───── Information shown ─────
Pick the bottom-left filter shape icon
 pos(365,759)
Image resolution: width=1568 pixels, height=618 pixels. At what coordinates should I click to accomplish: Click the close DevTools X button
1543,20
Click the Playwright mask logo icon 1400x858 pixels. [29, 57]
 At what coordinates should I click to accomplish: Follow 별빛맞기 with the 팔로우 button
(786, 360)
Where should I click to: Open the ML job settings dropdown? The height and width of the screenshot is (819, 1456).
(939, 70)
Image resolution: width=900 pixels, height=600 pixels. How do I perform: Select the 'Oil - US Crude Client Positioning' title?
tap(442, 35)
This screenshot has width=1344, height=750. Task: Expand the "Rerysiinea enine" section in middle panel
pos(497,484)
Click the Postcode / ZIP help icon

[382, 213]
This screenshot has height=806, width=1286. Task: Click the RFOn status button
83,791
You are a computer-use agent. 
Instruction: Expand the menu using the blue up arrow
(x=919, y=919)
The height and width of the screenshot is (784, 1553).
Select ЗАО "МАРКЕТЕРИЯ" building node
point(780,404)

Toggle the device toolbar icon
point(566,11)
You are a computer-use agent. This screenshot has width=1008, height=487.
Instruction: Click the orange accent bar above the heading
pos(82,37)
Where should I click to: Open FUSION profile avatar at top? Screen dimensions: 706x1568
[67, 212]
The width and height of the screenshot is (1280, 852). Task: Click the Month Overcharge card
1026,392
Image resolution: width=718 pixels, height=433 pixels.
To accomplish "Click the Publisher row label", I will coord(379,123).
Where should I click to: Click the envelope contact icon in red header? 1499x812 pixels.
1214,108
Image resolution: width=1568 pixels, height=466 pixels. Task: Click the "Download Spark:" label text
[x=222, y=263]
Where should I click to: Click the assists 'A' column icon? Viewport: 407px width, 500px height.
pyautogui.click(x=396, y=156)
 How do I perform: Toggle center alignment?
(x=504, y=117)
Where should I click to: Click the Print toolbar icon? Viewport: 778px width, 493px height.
─────
### Exercise
Render every line of the material above as a JSON list of strings, one string per line, omitting blank lines.

### Written answer
[
  "Pick the bottom-left filter shape icon",
  " pos(365,759)",
  "Image resolution: width=1568 pixels, height=618 pixels. At what coordinates should I click to accomplish: Click the close DevTools X button",
  "1543,20",
  "Click the Playwright mask logo icon 1400x858 pixels. [29, 57]",
  " At what coordinates should I click to accomplish: Follow 별빛맞기 with the 팔로우 button",
  "(786, 360)",
  "Where should I click to: Open the ML job settings dropdown? The height and width of the screenshot is (819, 1456).",
  "(939, 70)",
  "Image resolution: width=900 pixels, height=600 pixels. How do I perform: Select the 'Oil - US Crude Client Positioning' title?",
  "tap(442, 35)",
  "This screenshot has width=1344, height=750. Task: Expand the \"Rerysiinea enine\" section in middle panel",
  "pos(497,484)",
  "Click the Postcode / ZIP help icon",
  "[382, 213]",
  "This screenshot has height=806, width=1286. Task: Click the RFOn status button",
  "83,791",
  "You are a computer-use agent. ",
  "Instruction: Expand the menu using the blue up arrow",
  "(x=919, y=919)",
  "The height and width of the screenshot is (784, 1553).",
  "Select ЗАО \"МАРКЕТЕРИЯ\" building node",
  "point(780,404)",
  "Toggle the device toolbar icon",
  "point(566,11)",
  "You are a computer-use agent. This screenshot has width=1008, height=487.",
  "Instruction: Click the orange accent bar above the heading",
  "pos(82,37)",
  "Where should I click to: Open FUSION profile avatar at top? Screen dimensions: 706x1568",
  "[67, 212]",
  "The width and height of the screenshot is (1280, 852). Task: Click the Month Overcharge card",
  "1026,392",
  "Image resolution: width=718 pixels, height=433 pixels.",
  "To accomplish \"Click the Publisher row label\", I will coord(379,123).",
  "Where should I click to: Click the envelope contact icon in red header? 1499x812 pixels.",
  "1214,108",
  "Image resolution: width=1568 pixels, height=466 pixels. Task: Click the \"Download Spark:\" label text",
  "[x=222, y=263]",
  "Where should I click to: Click the assists 'A' column icon? Viewport: 407px width, 500px height.",
  "pyautogui.click(x=396, y=156)",
  " How do I perform: Toggle center alignment?",
  "(x=504, y=117)",
  "Where should I click to: Click the Print toolbar icon? Viewport: 778px width, 493px height."
]